Source records:
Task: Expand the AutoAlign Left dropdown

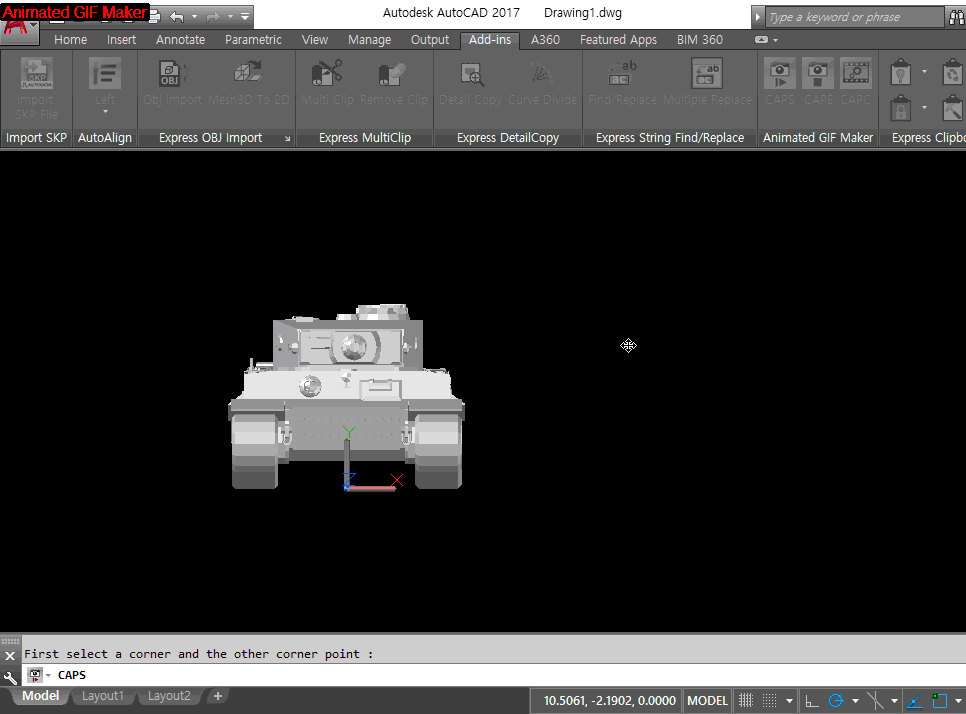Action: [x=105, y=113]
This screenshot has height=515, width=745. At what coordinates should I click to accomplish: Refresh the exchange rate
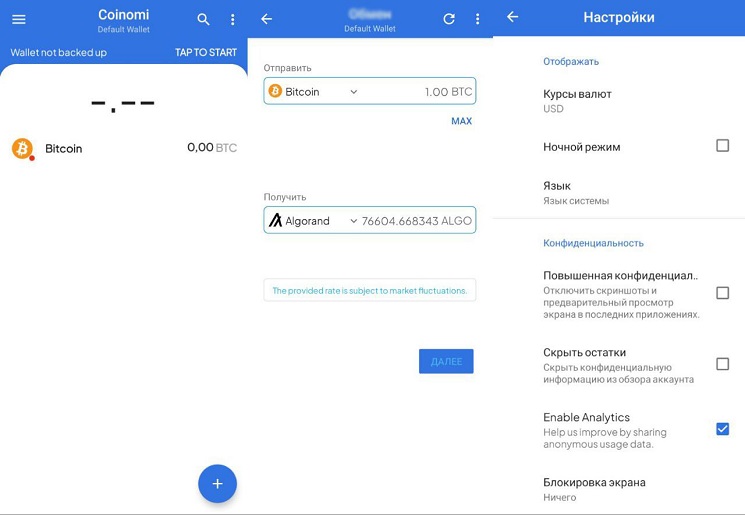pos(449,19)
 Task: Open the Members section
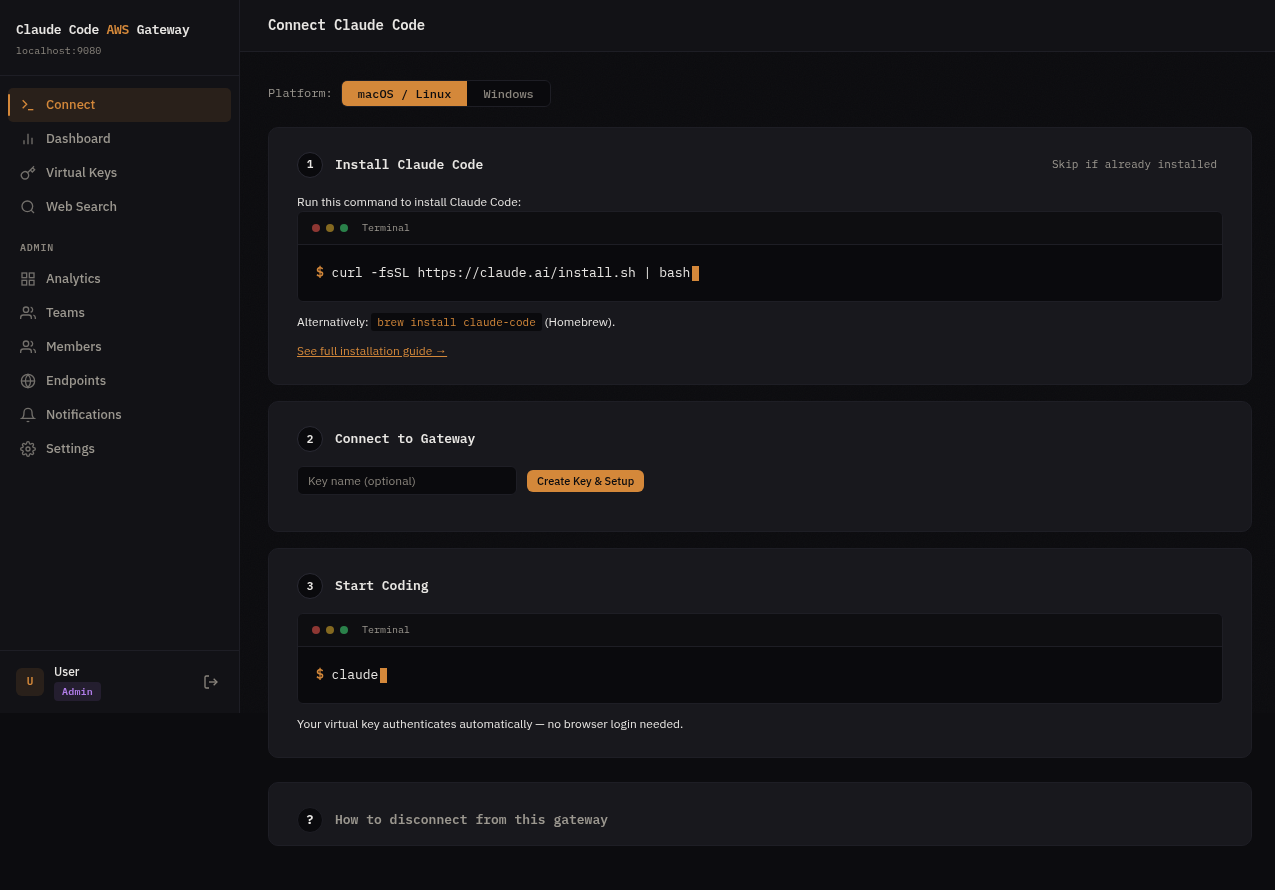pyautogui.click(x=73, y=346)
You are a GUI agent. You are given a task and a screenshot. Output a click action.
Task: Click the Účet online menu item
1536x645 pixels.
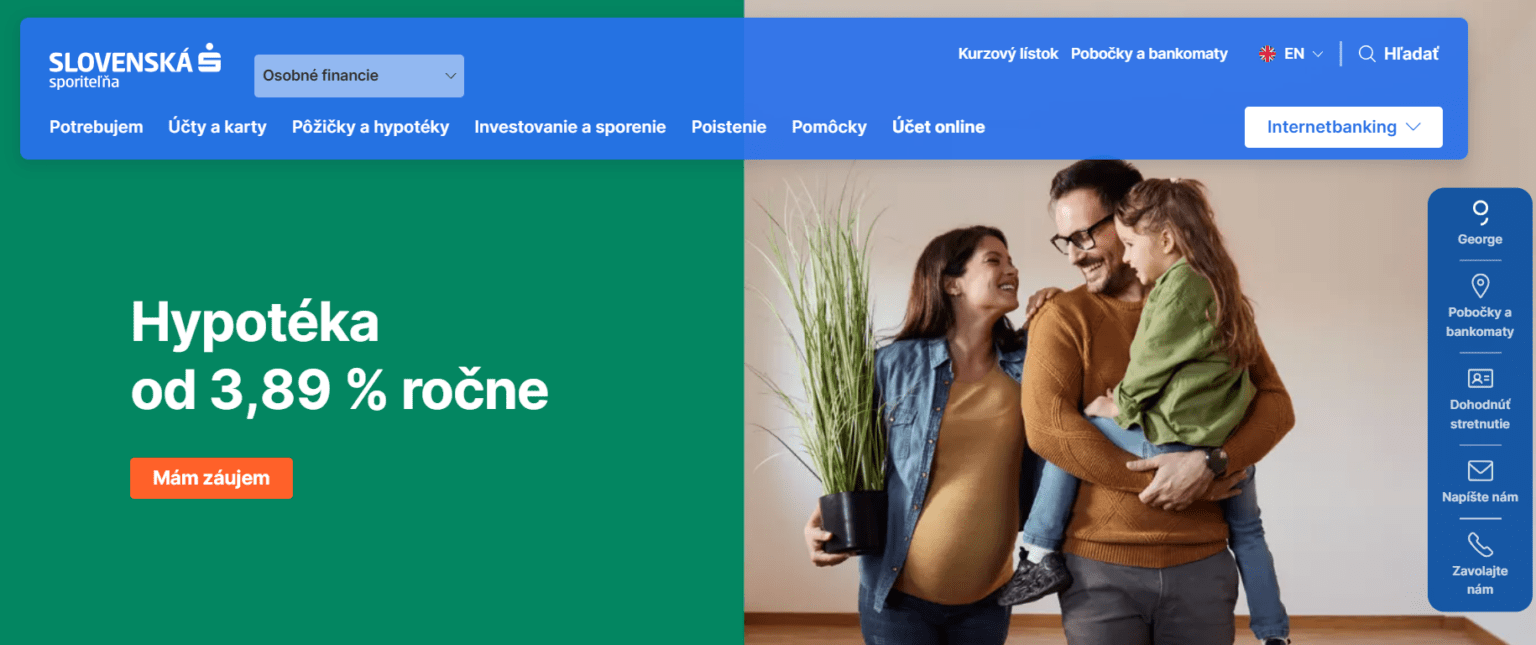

Assigned task:
Print the records above exactly, minus pictures.

Exercise answer:
Task: Expand the AutoAlign Left dropdown

Action: [x=105, y=113]
This screenshot has height=515, width=745. At what coordinates should I click to accomplish: Refresh the exchange rate
pos(449,19)
 Task: Open the Members section
pyautogui.click(x=73, y=346)
You are a GUI agent. You are given a task and a screenshot. Output a click action.
Task: Click the Účet online menu item
1536x645 pixels.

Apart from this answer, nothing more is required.